Principales destacados
- La explotación de vulnerabilidades de software representó el 44,5% de las intrusiones en la nube a finales de 2025.
- Las credenciales débiles, antes el principal problema, bajaron al 27,2% de los incidentes.
- Los ataques ahora ocurren mucho más rápido, con explotación en hasta 48 horas tras divulgarse una falla.
Google Cloud publicó el informe Cloud Threat Horizons H1 2026, revelando un cambio importante en la forma en que los ciberdelincuentes logran entrar en entornos de computación en la nube.
Por primera vez, las vulnerabilidades en software de terceros superaron a las credenciales débiles como el principal punto de acceso inicial para los ataques.
Según el informe, las fallas explotadas representaron el 44,5% de las intrusiones investigadas durante el segundo semestre de 2025, un aumento enorme si se compara con apenas el 2,9% registrado en el primer semestre del mismo año.
El análisis fue elaborado por la oficina del CISO de Google Cloud en conjunto con el Google Threat Intelligence Group.
Mientras tanto, las credenciales débiles o inexistentes, que durante años fueron el método más común para comprometer sistemas, disminuyeron significativamente. Pasaron de 47,1% de los incidentes a principios de 2025 a 27,2% al final del año, mientras que los errores de configuración también bajaron de 29,4% a cerca de 21%.

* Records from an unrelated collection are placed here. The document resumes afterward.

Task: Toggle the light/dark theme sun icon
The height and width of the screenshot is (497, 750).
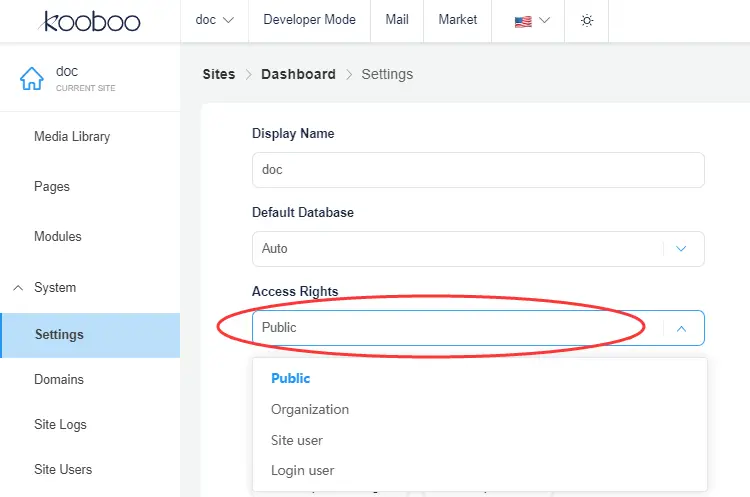Action: click(x=587, y=20)
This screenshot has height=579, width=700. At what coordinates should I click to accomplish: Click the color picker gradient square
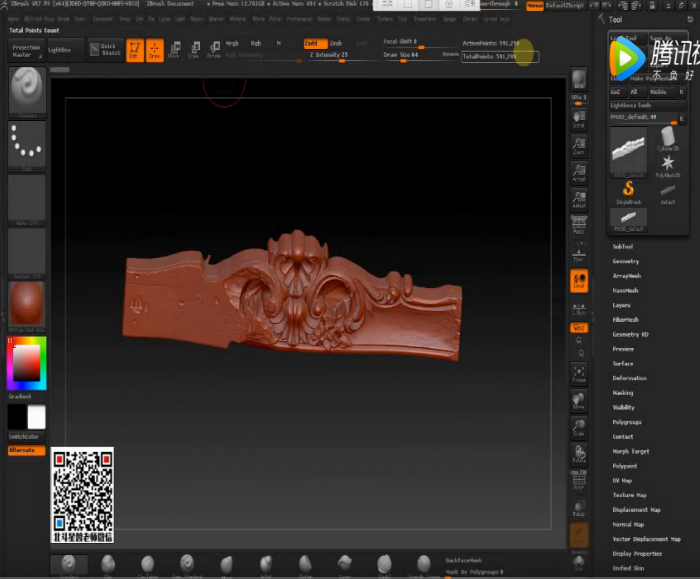pos(26,364)
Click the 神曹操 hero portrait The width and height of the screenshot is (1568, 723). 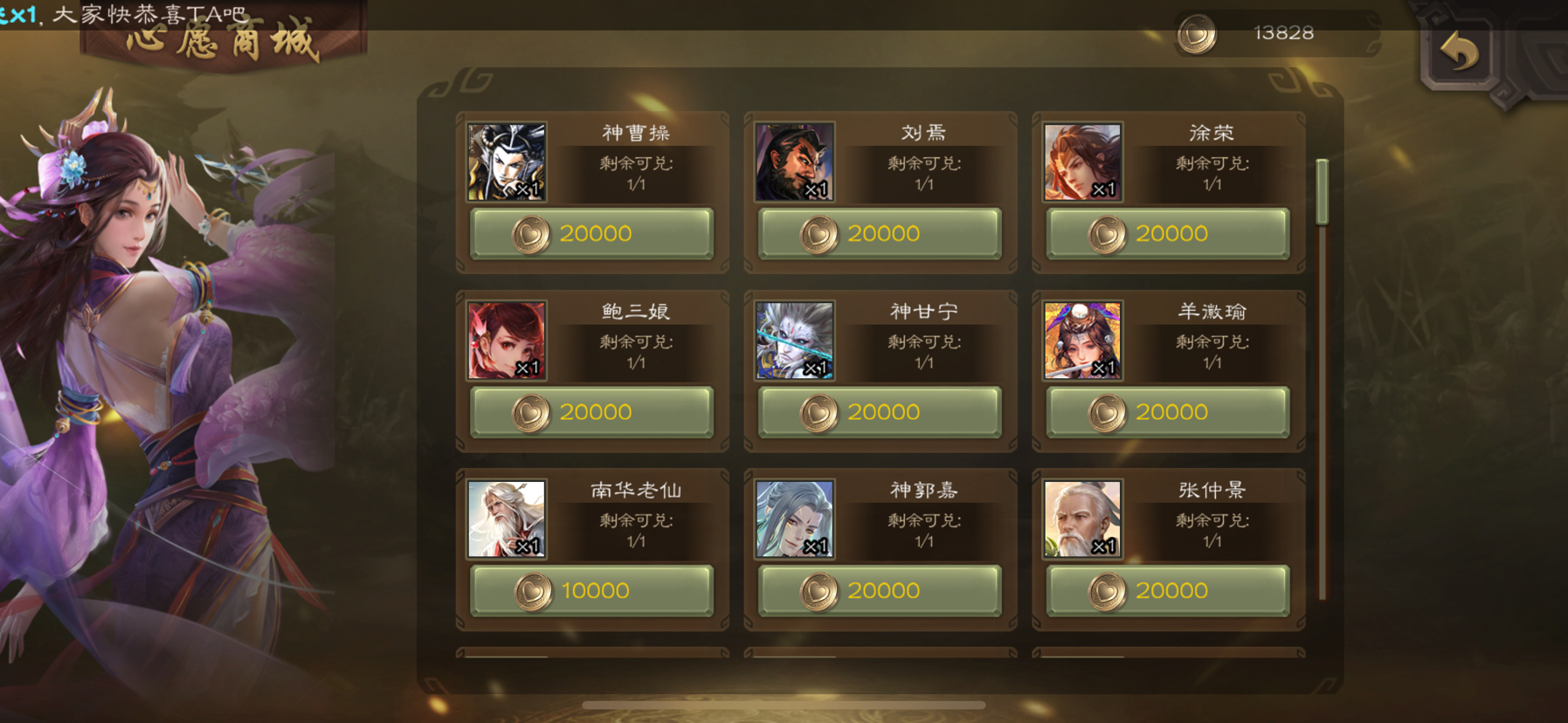tap(507, 162)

Los ataques ocurren cada vez más rápido
Otro punto clave del informe es la velocidad con la que los atacantes están explotando nuevas vulnerabilidades. En el pasado, podía pasar semanas entre la divulgación de una falla y su uso en ataques reales. Hoy ese intervalo se ha reducido a apenas unos días.
En algunos casos, herramientas maliciosas como cryptominers fueron detectadas en menos de 48 horas después de hacerse pública una vulnerabilidad. Esto demuestra que los grupos criminales monitorean constantemente nuevas fallas para aprovecharlas lo antes posible.
Entre las vulnerabilidades más explotadas aparecen fallas de ejecución remota de código, como React2Shell (CVE-2025-55182) y una vulnerabilidad en XWiki (CVE-2025-24893), utilizadas en campañas de botnets y minería ilegal de criptomonedas.
Los atacantes ahora apuntan a los sistemas de respaldo
El informe también advierte sobre una estrategia cada vez más común entre grupos de ransomware: atacar directamente los sistemas de backup de las víctimas.
El grupo UNC2165, vinculado a la organización criminal Evil Corp, fue observado accediendo a copias de seguridad almacenadas en la nube para eliminar datos y modificar permisos de usuarios. El objetivo es impedir la recuperación de la información y aumentar la presión para que las empresas paguen el rescate.
Tácticas similares también fueron atribuidas a UNC4393, relacionado con el ransomware Black Basta, y a UNC2465, asociado con campañas de DarkSide y LockBit.
La inteligencia artificial empieza a ser usada en los ataques
Otra tendencia emergente señalada por Google es el uso de inteligencia artificial para acelerar los ciberataques. En uno de los casos investigados, los atacantes utilizaron modelos de lenguaje para automatizar la recopilación de credenciales y escalar privilegios dentro de un entorno corporativo.
En ese incidente, los criminales lograron pasar de un entorno local de desarrollo a acceso administrativo completo a la nube en menos de 72 horas.
En otro caso, el grupo norcoreano UNC4899 aprovechó un entorno de desarrollo asistido por IA para insertar un backdoor que terminó provocando el robo de varios millones de dólares en criptomonedas.
Qué deben hacer ahora las organizaciones
Ante este escenario, Google recomienda que las empresas adopten defensas mucho más rápidas y automatizadas. Entre las principales medidas está aplicar parches virtuales en menos de 24 horas y completar la corrección definitiva en un máximo de 72 horas.
También se sugiere implementar autenticación multifactor resistente al phishing, restringir los permisos OAuth en integraciones de terceros y monitorear movimientos anómalos de grandes volúmenes de datos.
La conclusión del informe es clara: la velocidad de los ataques en la nube ya supera la capacidad de respuesta manual, por lo que la automatización y la vigilancia continua se vuelven esenciales para la seguridad.